If you’re not from California, especially Central California, you can be forgiven for not knowing about beef tri-tip. What was once considered a sub-par cut of meat mostly reserved for ground beef has now become a highly sought after slab of tastiness, but only if you know how to prepare it.
Most of the recipes for tri-tip are for the Santa Maria style barbecue. There’s a bit of disagreement about how that recipe was developed and by whom, but all who have had it can agree that it turns a cut of meat that could become dry and tough into something very worthwhile eating. Two things to be sure of when purchasing and preparing tri-tip: don’t get one that has had too much of the fat trimmed, and be sure to cut across the grain. The tri-tip cut doesn’t have much fat on the inside, so leaving the fat on the outside helps to keep it moist. Cutting against the grain gives you shorter strands of muscle to chew on, giving you a more tender bite.
Greeks may be better known for roast lamb or pork souvlaki (skewered grilled meat), but beef has been a part of the diet for a long time. The Minoans of Minotaur fame prepared beef as regular fare, and it is featured in many more modern dishes, too. A lot of meat served in Greece is simply seasoned then roasted or grilled over fire. This recipe, marinated in burgundy wine with garlic and herbs, can be prepared the same way, or in your oven. (See the end of the recipe for a great tip for using recipes like this to improve your soups and stews.)

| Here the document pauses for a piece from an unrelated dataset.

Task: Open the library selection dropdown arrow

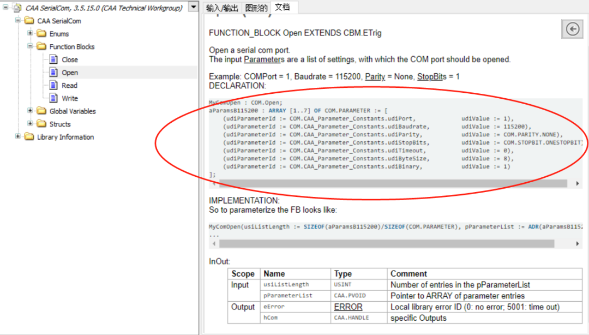Action: 193,7
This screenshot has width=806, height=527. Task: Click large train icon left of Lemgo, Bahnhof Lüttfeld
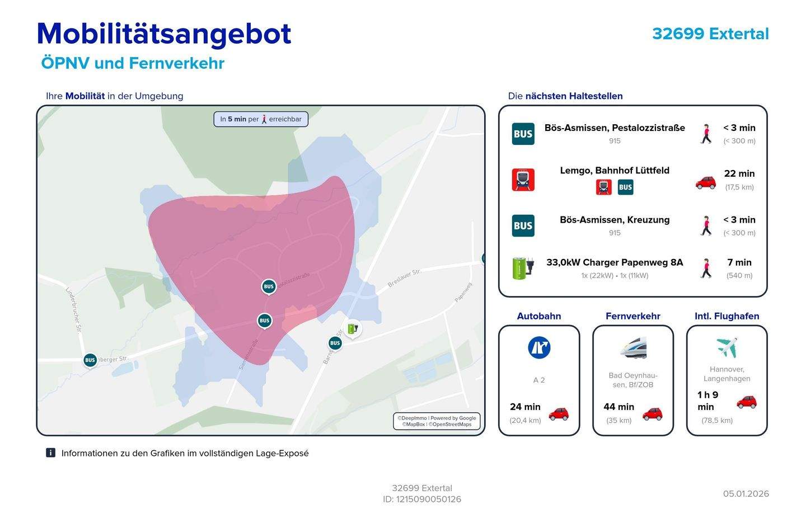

Burgundy-Garlic Roast Tri-Tip Recipe
This recipe makes enough for 2-3 dinners for my family of 4-5. It depends on if my oldest is dining with us that night, or hanging with his roomies.
- 1 tri-tip roast (about 2 – 3 pounds)
- 1 1/2 – 2 cups burgundy wine (cheap jug-o-wine is perfect)
- 4-5 large cloves garlic, chopped fine
- 2 Tbsp. extra-virgin olive oil
- 1/4 cup mixed dried herbs like basil, oregano, rosemary, thyme, sage, and marjoram, or make it easy and get my go-to blend, McCormick’s Perfect Pinch Italian Seasoning
- 1/2 tsp. salt
- pepper to taste
Place tri-tip fat side down in a deep dish that just holds the meat. Too large of a dish and the marinade will not be kept against the meat. If there are any pieces of the tough connective tissue sheets on the outside of the fat, tear them off.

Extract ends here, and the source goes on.